PROBLÈMES ET CONSIGNES:
A – Indiquez si chacune des affirmations suivantes est conforme à l'extrait sur l'art, en répondant par oui ou par non et en citant à l'identique les mots décisifs du texte. (i) Les hommes d'aujourd'hui s'intéressent de plus en plus à la peinture. (ii) La machine figure parmi les choses dans lesquelles les hommes d'aujourd'hui ont mis leur cœur. (iii) L'art est encore ressenti comme un besoin vital.
B – Reproduisez à l'identique les lignes enregistrées. Commencez à celle qui contient « You are a computer-use agent. » et continuez jusqu'à la dernière ligne enregistrée, les deux bornes comprises.

EXTRAIT FOURNI:

A travers une lecture, une rencontre avec un grand homme qui fait naître en moi des pensées ; les voici sur papier (Ce texte a été écrit par Pablo PICASSO en 1976)

«Lorsque j’étais jeune, comme tous les jeunes, j’ai eu la religion de l’art, du grand art; mais avec les années, je me suis aperçu que l’art comme on le concevait jusqu’à la fin de 1800, est désormais fini, moribond, condamné, et que la prétendue activité artistique avec toute son abondance n’est que la manifestation multiforme de son agonie.
Les hommes se détachent, se désintéressent de plus en plus de la peinture, de la sculpture, de la poésie, malgré les apparences contraires, les hommes d’aujourd’hui ont mis leur cœur dans tout autre chose : la machine, les découvertes scientifiques, la richesse, la domination des forces naturelles et des terres du monde. Nous ne sentons plus l’art comme besoin vital, comme nécessité spirituelle, comme c’était le cas dans les siècles passés.»

Enregistrements conservés:
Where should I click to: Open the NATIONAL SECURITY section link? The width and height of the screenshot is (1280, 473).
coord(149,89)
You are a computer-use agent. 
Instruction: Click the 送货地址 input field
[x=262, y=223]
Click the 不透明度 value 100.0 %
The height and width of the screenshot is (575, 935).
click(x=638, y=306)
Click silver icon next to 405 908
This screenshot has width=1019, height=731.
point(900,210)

CORRIGÉS PAR CONSIGNE:
A –
(i) Non : « Les hommes se détachent, se désintéressent de plus en plus de la peinture »
(ii) Oui : « les hommes d’aujourd’hui ont mis leur cœur dans tout autre chose : la machine »
(iii) Non : « Nous ne sentons plus l’art comme besoin vital »

B –
You are a computer-use agent. 
Instruction: Click the 送货地址 input field
[x=262, y=223]
Click the 不透明度 value 100.0 %
The height and width of the screenshot is (575, 935).
click(x=638, y=306)
Click silver icon next to 405 908
This screenshot has width=1019, height=731.
point(900,210)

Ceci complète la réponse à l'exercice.